Molecular changes in multiple signaling pathways that regulate oxidative stress, inflammation and xenobiotic metabolism are frequently observed in diseased lung. The purposes of this study were: 1) to assess differential gene expression profiles in human lung tissue or cells of non-smokers and smokers with and without lung cancer or COPD and 2) to compare gene expression changes induced by smoke in in vitro cultures of NHBE cells to expression profiles from ex vivo lung tissue samples.

Gene expression profiles were evaluated with the Affymetrix HG_U133 Plus 2.0 GeneChip Microarray. First, expression profiles which distinguished normal tissues from non-smokers and smokers were represented by 115 statistically significant probe sets (genes). Pathway and gene ontology analyses identified several ontologies containing overrepresented genes in smokers, including those involved in immune response and T cell activation. Second, gene profiles (7880 probe sets) and molecular pathways that distinguished malignant lung of smokers from the paired normal tissue were associated with immune response, cell cycle regulation and tryptophan metabolism. Third, comparisons of bronchial brushings from non-smoker, smoker and COPD (GOLD 0 - II) yielded 63 unique probe sets. NADPH quinone oxidoreductase (NQO1), mucin 5AC and glutamate decarboxylase 1 were among notable targets, and the top pathways represented oxidative stress, xenobiotic metabolism and hypoxia.

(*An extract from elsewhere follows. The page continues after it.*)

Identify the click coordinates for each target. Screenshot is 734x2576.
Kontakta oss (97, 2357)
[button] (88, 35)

Finally, as we previously reported, the top responders in the NHBE cells exposed to repeated applications of cigarette smoke condensate (CSC) were represented by 241 consistently regulated probe sets with significant deregulation of genes involved in oxidative stress, xenobiotic and tryptophan metabolism. Bioinformatic analyses were further employed to identify correlations with smoke and disease-impact in ex vivo lung samples. The gene profiles that were significantly modified in both CSC-exposed NHBE cells and COPD lung brushings included aldo-keto reductases (AKR1B10, AKR1C1, AKR1C2), cytochrome P450 1B1 (CYP1B1), NQO1, glutathione peroxidase 2 (GPX2) and SLC7A11, an amino acid transporter. Probe sets significantly regulated in both CSC-exposed NHBE cells and the cancerous and smoking-exposed lung were osteopontin (OPN/Spp1), dedicator of cytokinesis 10 (DOCK10), glycerol kinase (GK), kynureninase (KYNU) and transforming growth factor beta 2 (TGFB2).

Collectively, the data suggest that smoke-induced expression profiles in in vitro lung cell models are phenotypically relevant to lung modifications in vivo and may serve as potential biomarkers of effect.